InnoVoc Solutions, a division of Gordon Composites (Montrose, Colo.), announced on Feb. 16 the availability of what it calls breakthrough technology for powder coating of plastics, composites and other nonconductive substrates. The licensed technology makes nonmetallic substrates temporarily conductive, using a proprietary surface treatment that emits no VOCs or other hazardous byproducts.
The company’s trademarked technology provides a hard finish that is typically tougher than conventional liquid paint, using a low-cost process suitable for both automated inline coating and batch-booth quantities. The method produces composite parts that can be affixed to adjacent powder-coated metal parts, such as appliance handles and automotive parts.
Kevin Stay, president and general manager of Gordon Composites, says the technology used by InnoVoc Solutions is easy to implement and inexpensive. “Before the development of this technology, powder coating nonmetallic surfaces was possible, but the processes had manufacturing, cost and environmental limitations that restricted their use,” explains Stay. “Powder coating is applied electrostatically, as a free-flowing, dry powder, and is then cured under heat to allow it to flow and cure.
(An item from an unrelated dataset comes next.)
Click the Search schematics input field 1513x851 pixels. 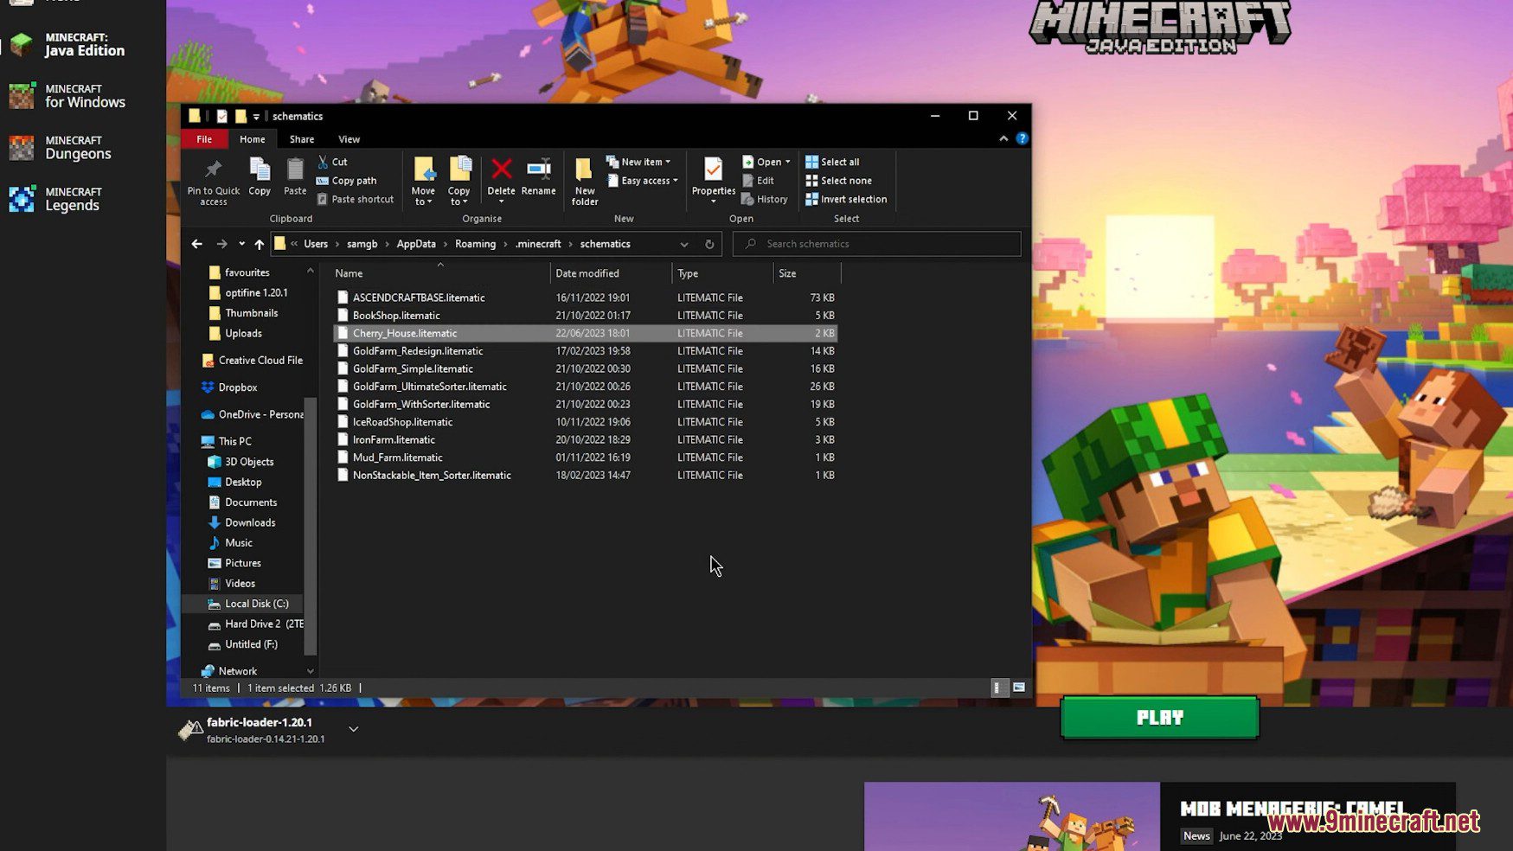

We can use the InnoVoc process with any engineered plastic that withstands cure temperatures in the range of 250 to 400°F [121 to 204°C].”
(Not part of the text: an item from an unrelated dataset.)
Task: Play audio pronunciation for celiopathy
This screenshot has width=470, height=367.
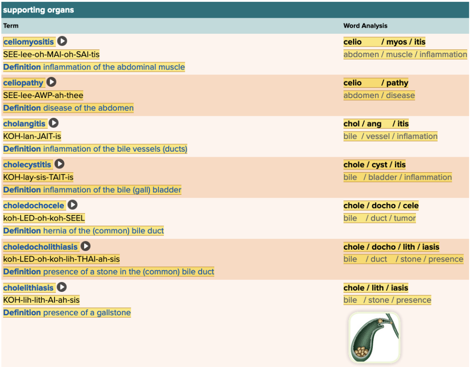Action: pos(52,83)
InnoVoc’s technology was developed for high-performance composite limbs on modern archery bows. Composite limbs are attached to robust powder-coated aluminum risers and need to have the same appearance and durability as the riser. “With the new technology, we are able to use the same powder coating on both the aluminum risers and the composite limbs so they appear, and age, the same,” says Stay. Reportedly, the bond between the coating and limb is so strong that bow fatigue performance improves significantly. Other successful applications include automotive parts, electrical switch plates and handles for appliances.